* **Exercise requirements**:
Count the lines in the data that contain the string "Group". Reply with the number only.

Word and element locating data:
--- --- ---

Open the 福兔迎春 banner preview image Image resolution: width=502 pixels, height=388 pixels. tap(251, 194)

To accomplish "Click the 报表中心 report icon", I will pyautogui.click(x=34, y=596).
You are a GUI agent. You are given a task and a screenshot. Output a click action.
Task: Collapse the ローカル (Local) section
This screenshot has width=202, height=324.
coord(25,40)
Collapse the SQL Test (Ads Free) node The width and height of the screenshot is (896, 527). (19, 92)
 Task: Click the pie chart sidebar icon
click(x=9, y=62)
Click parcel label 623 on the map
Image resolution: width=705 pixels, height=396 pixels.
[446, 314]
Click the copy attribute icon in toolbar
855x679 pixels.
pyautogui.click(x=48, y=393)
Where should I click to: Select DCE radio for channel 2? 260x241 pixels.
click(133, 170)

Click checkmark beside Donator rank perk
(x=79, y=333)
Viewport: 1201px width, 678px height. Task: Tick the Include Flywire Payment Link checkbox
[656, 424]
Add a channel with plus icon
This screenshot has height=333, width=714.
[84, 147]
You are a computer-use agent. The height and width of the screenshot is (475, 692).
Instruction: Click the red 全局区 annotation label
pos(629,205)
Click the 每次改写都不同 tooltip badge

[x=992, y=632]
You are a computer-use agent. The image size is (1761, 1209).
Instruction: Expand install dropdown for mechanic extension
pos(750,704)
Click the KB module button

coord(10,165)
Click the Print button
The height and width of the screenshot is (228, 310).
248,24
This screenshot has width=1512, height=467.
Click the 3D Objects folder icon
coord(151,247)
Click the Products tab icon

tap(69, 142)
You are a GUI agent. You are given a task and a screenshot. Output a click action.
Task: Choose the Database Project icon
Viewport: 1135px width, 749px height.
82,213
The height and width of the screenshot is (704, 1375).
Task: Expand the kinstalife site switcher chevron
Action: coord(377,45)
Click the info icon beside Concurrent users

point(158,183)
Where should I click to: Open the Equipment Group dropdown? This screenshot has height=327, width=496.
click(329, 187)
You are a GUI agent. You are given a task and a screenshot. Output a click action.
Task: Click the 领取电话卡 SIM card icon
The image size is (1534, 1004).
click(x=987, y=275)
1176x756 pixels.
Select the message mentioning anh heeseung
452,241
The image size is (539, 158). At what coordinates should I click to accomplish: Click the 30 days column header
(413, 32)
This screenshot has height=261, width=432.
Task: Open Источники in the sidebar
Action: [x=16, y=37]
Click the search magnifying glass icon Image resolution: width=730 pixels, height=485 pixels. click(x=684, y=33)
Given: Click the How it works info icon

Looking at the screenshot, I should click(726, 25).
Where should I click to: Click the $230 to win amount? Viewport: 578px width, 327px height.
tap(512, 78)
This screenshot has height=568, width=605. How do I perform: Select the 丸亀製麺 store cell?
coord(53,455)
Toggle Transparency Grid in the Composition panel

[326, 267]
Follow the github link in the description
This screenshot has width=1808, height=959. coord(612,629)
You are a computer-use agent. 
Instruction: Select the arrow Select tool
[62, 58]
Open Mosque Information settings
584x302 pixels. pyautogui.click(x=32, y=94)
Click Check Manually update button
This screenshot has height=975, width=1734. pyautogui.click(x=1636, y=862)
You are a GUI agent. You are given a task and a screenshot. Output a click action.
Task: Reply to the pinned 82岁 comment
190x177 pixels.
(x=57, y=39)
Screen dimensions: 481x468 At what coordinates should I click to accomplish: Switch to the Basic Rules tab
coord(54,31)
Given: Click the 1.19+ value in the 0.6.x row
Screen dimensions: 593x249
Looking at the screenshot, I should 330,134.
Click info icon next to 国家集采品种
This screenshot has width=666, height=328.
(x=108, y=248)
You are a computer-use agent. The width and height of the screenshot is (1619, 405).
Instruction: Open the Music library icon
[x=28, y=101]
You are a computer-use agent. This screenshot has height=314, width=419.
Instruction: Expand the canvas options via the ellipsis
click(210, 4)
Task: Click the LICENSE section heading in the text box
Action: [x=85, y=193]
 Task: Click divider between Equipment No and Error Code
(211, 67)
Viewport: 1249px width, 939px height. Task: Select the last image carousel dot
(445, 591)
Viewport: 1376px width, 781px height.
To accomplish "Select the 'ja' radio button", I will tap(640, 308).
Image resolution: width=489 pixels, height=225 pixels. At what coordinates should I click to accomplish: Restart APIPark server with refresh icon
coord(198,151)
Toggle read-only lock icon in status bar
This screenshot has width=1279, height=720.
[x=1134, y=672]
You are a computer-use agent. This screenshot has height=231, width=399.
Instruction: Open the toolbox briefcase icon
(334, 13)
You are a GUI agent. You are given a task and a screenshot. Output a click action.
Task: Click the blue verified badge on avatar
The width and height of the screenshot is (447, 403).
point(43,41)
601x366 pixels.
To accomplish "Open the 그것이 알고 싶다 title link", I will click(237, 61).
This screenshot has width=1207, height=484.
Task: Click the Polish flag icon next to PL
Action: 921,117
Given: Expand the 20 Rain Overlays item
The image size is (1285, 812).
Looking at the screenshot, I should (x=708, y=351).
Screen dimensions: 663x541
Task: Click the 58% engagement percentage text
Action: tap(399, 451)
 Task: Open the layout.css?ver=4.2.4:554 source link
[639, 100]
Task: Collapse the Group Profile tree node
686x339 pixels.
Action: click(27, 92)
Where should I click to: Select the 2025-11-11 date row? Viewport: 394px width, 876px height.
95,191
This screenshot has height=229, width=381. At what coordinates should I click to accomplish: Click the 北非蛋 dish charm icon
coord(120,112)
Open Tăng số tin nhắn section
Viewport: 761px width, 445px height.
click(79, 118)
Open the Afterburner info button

--- --- ---

* **Solved exercise**:
2